3.11以後の日本

混迷する日本のゆくえを多面的に考える

私の音楽歴④ークラシック音楽との決別、文学そして社会科学へ

2011-08-30 11:46:35 | 女性の地位

ピアノのほうは、すでに音楽教室という集団レッスンから個人の先生にかわり、より専門的なレッスンがはじまっていった。ハノンやチェルニー、ベートーベンにシューベルト、今の私にとっては、歌曲王のシューベルトは心から愛する作曲家である。いつになったらまともに歌えるのか、どう解釈するのかと日々、苦闘、練習を重ねているのであるが、しかし、当時の人生経験のない子どもの私にとって、シューベルトのソナタなど、理解する力はなく、退屈のきわみであった。こんな退屈な音楽を一生やるのかと思うと気がめいった。クラシック音楽から心が離れていった。

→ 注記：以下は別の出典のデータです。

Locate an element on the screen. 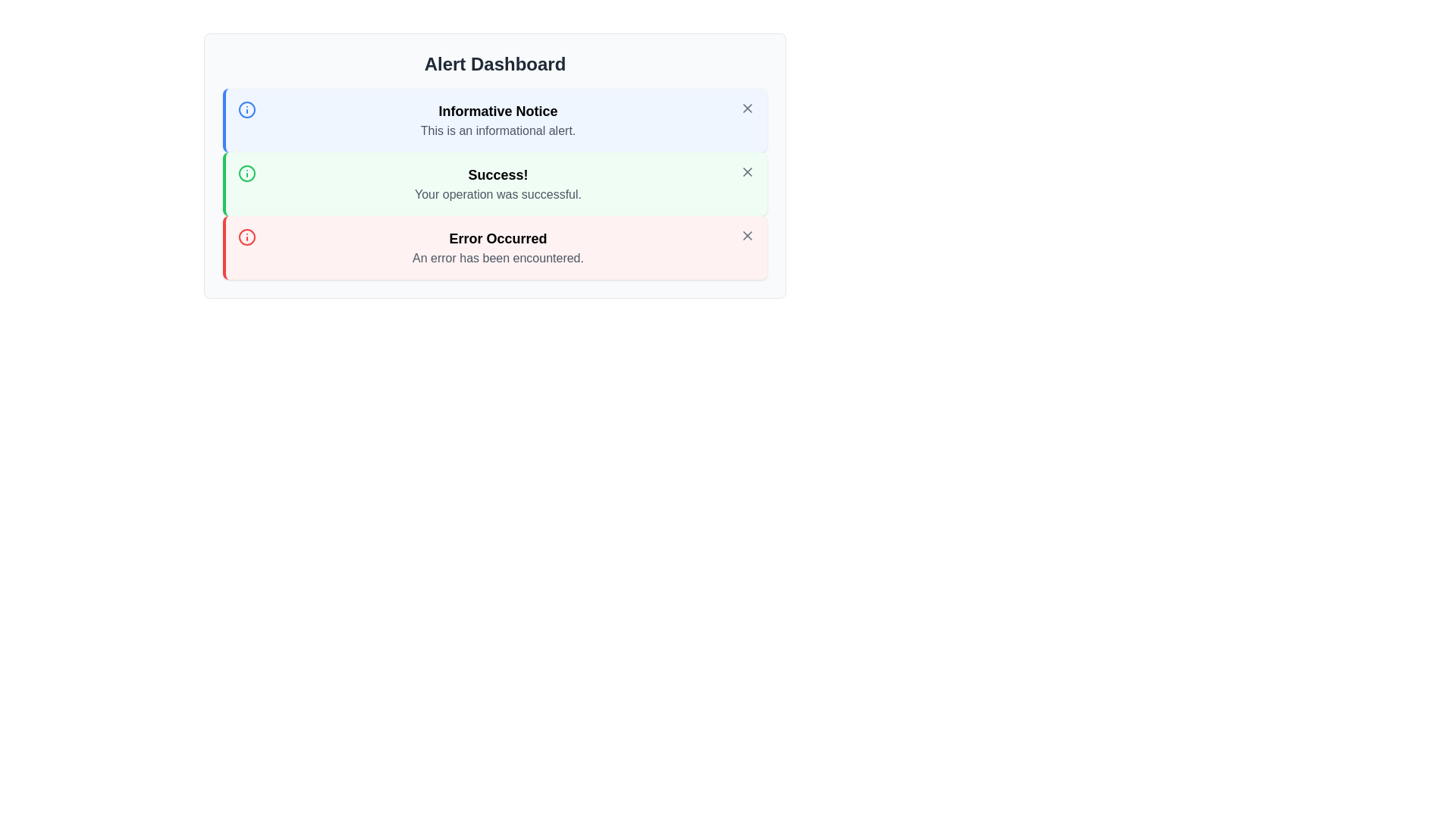 This screenshot has width=1456, height=819. the Text label that provides a descriptive detail about the error condition indicated by the title 'Error Occurred', located directly below the title and centered in the middle-right area of the interface is located at coordinates (498, 257).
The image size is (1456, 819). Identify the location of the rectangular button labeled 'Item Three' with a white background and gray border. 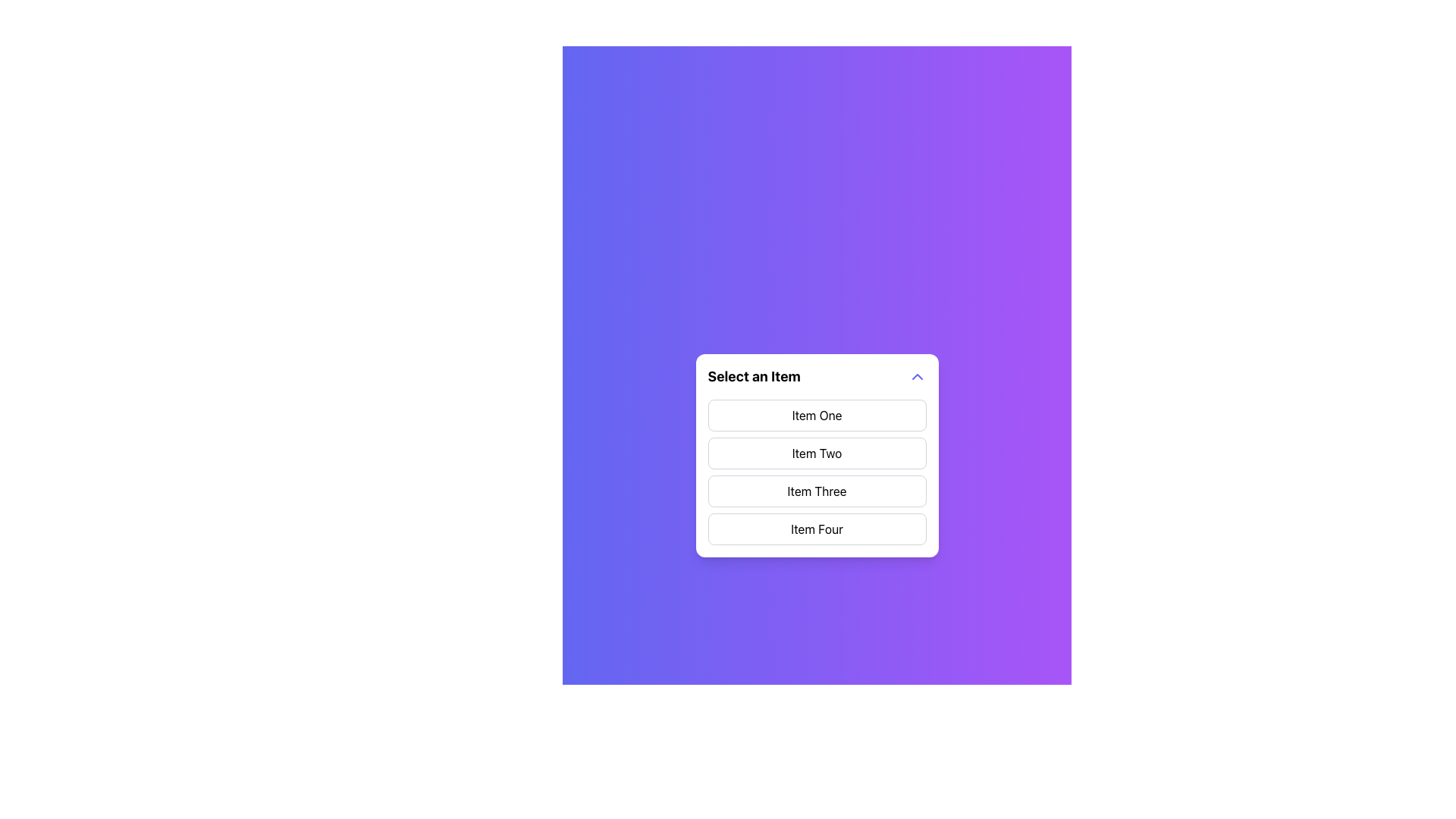
(816, 491).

なぜか、その理由のひとつはビートルズである。高校時代、私は当時の若者がだれもそうであるように、ビートルズの洗礼を受け、クラシックより、ビートルズに入れ込んだのだった。女性だけのコピーバンドを結成し、キーボードとギターの練習にいそしむようになっていた。クラシックの素養は大変役立ち、どんな曲でも、すぐに弾き語りができた。だから、今でもビートルズのナンバーはほとんどすべて歌うことが出来る。

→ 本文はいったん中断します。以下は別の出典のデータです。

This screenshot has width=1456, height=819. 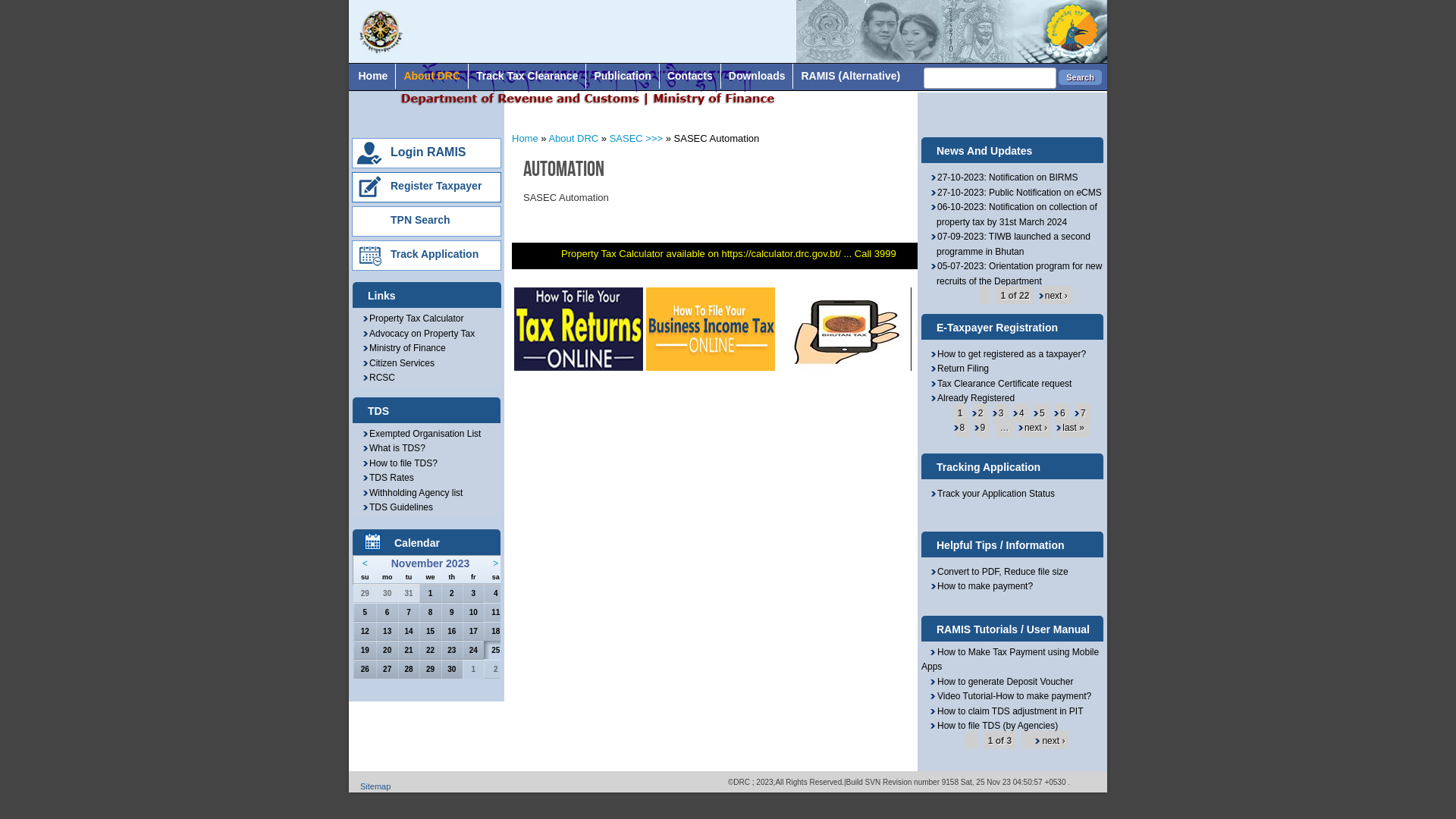 I want to click on 'TPN Search', so click(x=390, y=219).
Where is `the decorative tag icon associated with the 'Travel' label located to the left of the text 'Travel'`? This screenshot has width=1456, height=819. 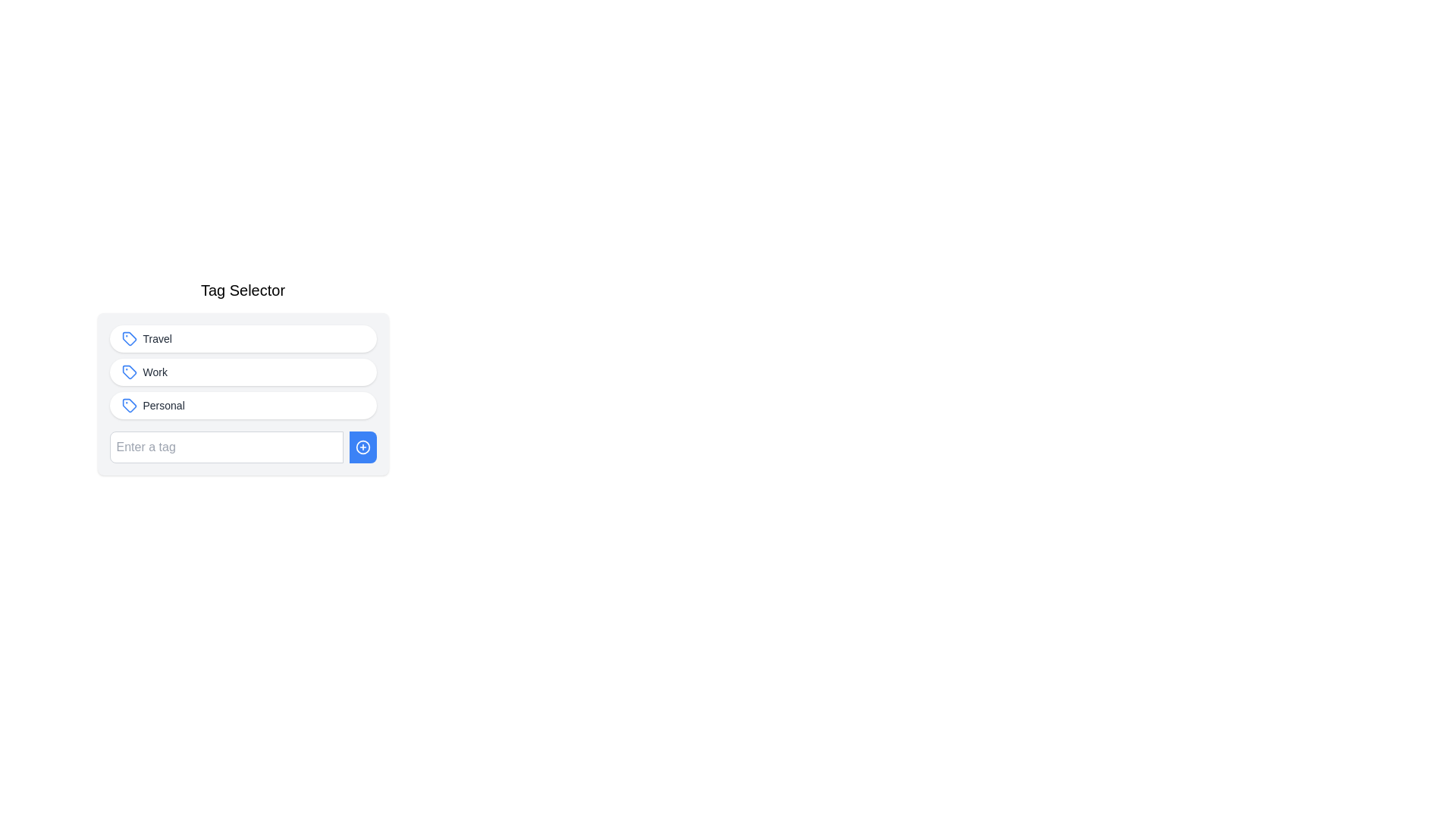
the decorative tag icon associated with the 'Travel' label located to the left of the text 'Travel' is located at coordinates (129, 338).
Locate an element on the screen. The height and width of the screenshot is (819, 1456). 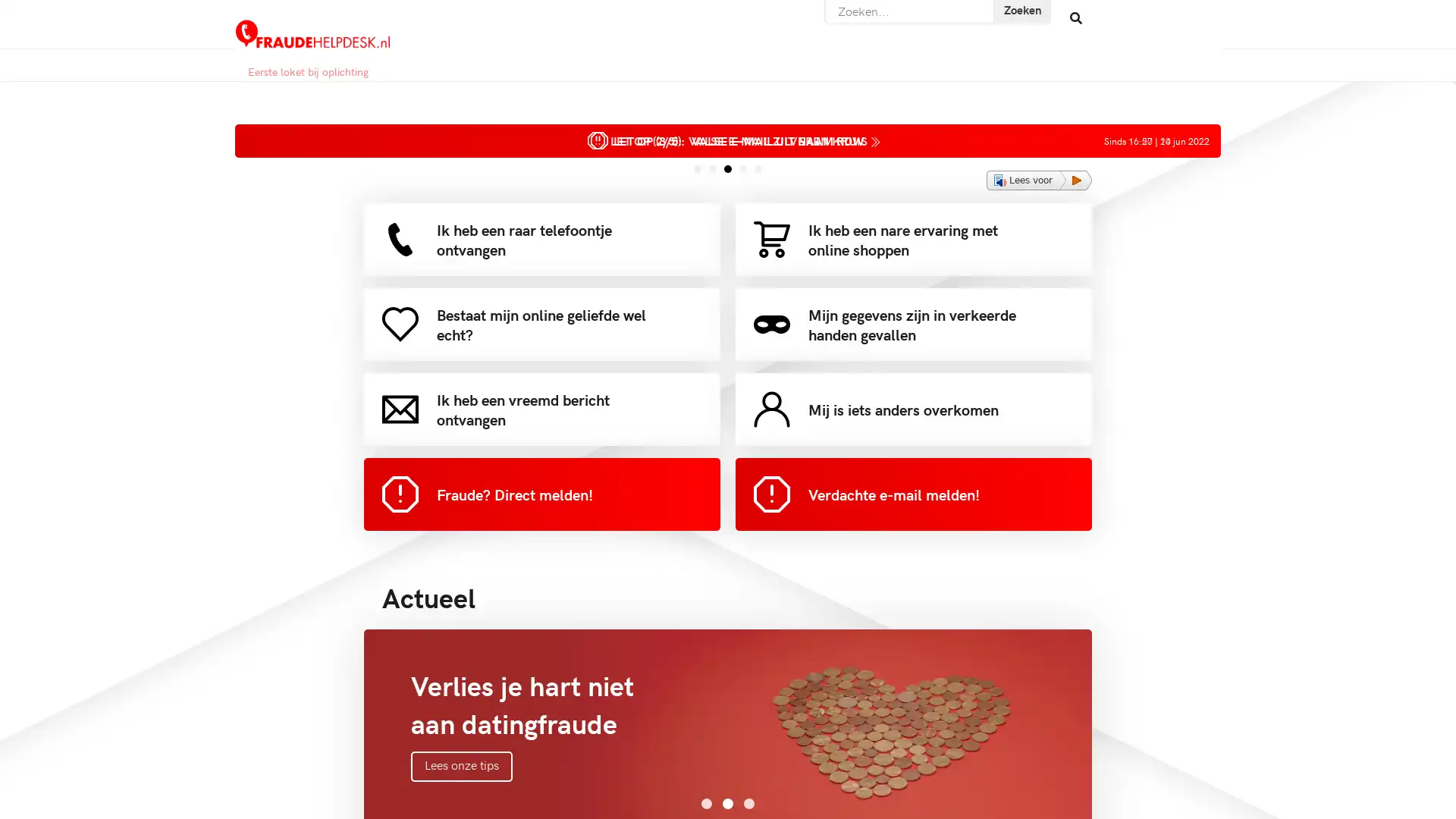
Lees voor is located at coordinates (1038, 180).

もうひとつの理由としては、その頃の私は詩作にふけるようになっていたことである。中原中也や立原道造、萩原朔太郎、ハイネ、ランボー、ベルレーヌ、アポリネール、吉原幸子、・・・、これらの詩を読み込んだ。詩や短歌など、乱作していた。詩を朗読し、その韻の美しさに惚れ込んでいった。それらに音をつけ、弾き語りをした。詩や短歌をつくっては、同人雑誌に投稿していた。入選した作品もある。詩人や歌人、小説家、文芸評論家、あるいは、女性史研究家として女工哀史や野麦峠のような歴史小説を書く・・・・、この頃の私の将来の夢であった。

音楽大学ピアノ科の途は、選ばなかった。コーリューブンゲンの練習途上で、ピアノの先生は、私のかなり高音まで出るという声域の広さに気づき、「あなたはピアノ科より声楽科を受験すべきよ」といってくださったのだが、そのときは、ピアノの才能がないので声楽を勧めているのかと妙に納得、落胆したことを記憶している。

大学は社会科学の道を選んだ。女性の地位について社会科学の視点で考え行動したいと思ったからだ。

クラシック音楽と決別したものの、人生の節目に私の傍らにはいつもクラシック音楽があり、魂の平安を保つ役割を果たしてきた。